> **Work required**
Pull out every line with the word "will" from the entries below.

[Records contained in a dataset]

_ _ _ _ _

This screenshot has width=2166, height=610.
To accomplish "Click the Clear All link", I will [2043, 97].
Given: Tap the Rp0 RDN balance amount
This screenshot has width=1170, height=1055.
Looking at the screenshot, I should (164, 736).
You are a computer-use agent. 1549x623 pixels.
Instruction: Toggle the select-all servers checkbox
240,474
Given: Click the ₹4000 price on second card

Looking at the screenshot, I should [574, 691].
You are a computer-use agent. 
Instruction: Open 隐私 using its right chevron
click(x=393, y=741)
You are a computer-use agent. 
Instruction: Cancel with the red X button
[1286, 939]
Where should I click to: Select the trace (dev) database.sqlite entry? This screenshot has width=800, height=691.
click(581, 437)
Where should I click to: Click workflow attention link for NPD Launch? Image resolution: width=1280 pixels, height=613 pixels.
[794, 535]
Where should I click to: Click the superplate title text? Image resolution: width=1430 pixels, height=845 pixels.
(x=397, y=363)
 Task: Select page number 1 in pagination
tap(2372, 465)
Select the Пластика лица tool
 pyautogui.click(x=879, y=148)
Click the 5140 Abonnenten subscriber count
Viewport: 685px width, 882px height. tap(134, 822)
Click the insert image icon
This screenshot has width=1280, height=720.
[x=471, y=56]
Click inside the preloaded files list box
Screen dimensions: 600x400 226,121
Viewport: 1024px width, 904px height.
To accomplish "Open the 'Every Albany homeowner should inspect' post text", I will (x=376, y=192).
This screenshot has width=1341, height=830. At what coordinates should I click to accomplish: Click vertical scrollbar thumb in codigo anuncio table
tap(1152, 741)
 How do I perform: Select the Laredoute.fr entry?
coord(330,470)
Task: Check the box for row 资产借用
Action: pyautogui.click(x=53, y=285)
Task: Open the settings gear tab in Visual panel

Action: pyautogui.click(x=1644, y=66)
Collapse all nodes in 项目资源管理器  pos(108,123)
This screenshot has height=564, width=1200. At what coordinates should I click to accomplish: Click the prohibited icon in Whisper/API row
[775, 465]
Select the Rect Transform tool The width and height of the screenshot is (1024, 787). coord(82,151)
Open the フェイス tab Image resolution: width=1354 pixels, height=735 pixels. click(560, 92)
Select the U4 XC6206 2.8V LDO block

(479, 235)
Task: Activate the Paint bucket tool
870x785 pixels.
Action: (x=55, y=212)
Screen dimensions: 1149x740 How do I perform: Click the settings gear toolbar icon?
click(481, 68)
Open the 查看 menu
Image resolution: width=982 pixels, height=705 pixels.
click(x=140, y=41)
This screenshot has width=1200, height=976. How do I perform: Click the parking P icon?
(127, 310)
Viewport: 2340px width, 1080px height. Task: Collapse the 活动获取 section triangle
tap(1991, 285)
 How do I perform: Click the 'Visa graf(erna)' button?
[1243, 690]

_ _ _ _ _

> **Final answer**
To accomplish "Click the Clear All link", I will [2043, 97].
To accomplish "Open the 'Every Albany homeowner should inspect' post text", I will (x=376, y=192).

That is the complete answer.